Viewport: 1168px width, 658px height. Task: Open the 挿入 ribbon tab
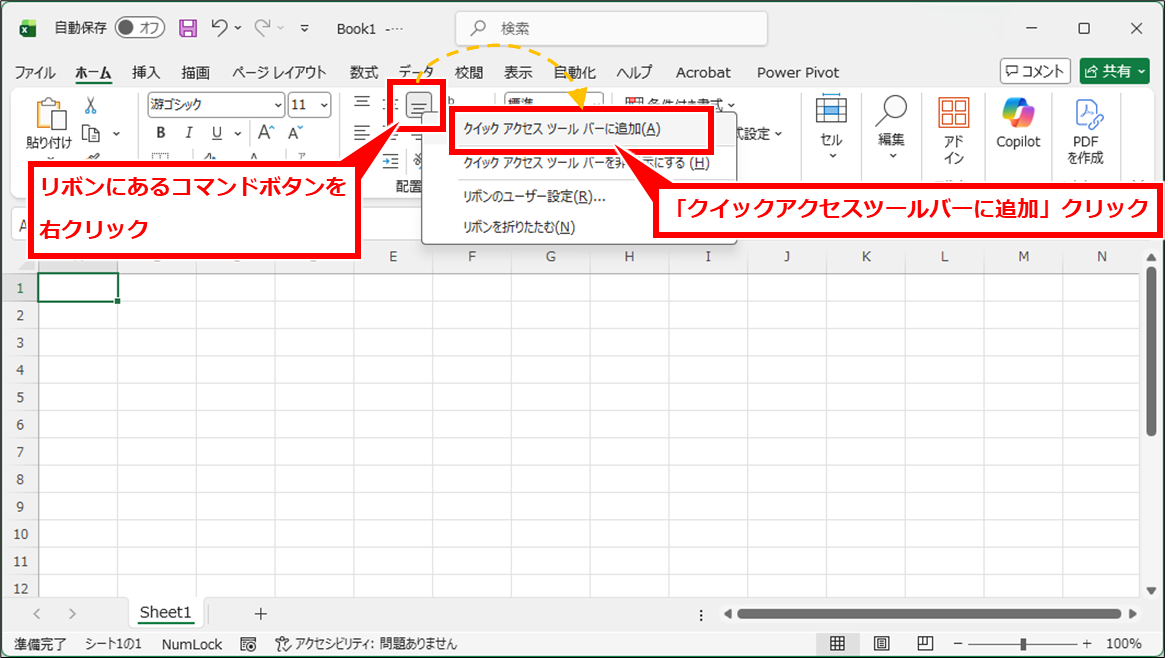coord(146,72)
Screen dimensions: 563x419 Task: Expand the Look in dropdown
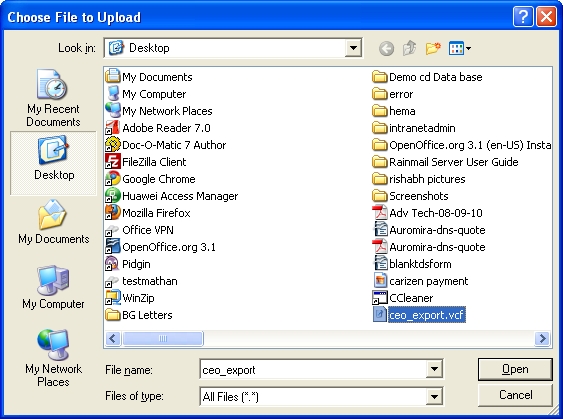coord(353,48)
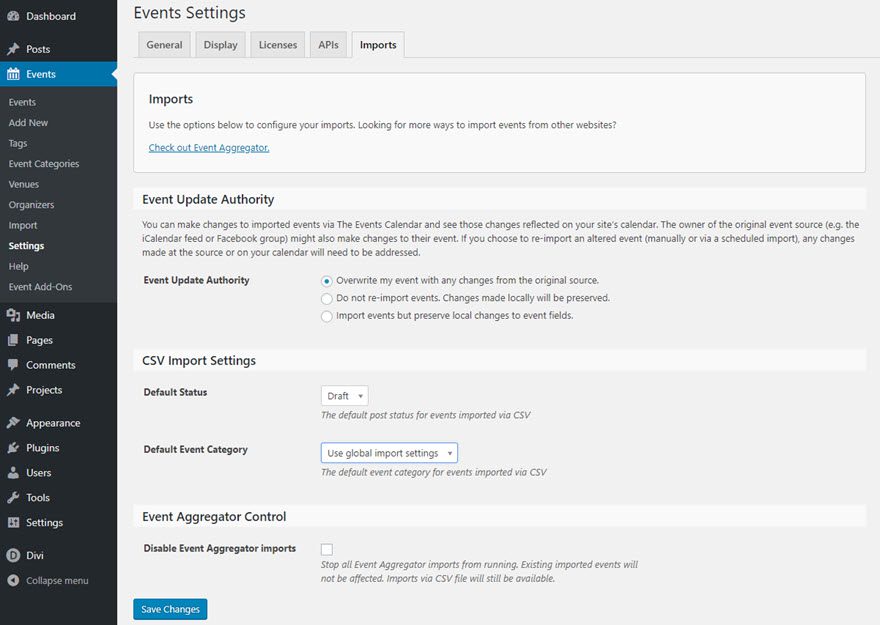Click the Divi icon in the sidebar

pos(14,554)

## Task description
To answer, repeat exactly the lines from the line containing "Screen dimensions: 563x419" through the last line of the data above, leaving out all pictures.

## Solution
Screen dimensions: 563x419 Task: Expand the Look in dropdown
coord(353,48)
Click the Divi icon in the sidebar

pos(14,554)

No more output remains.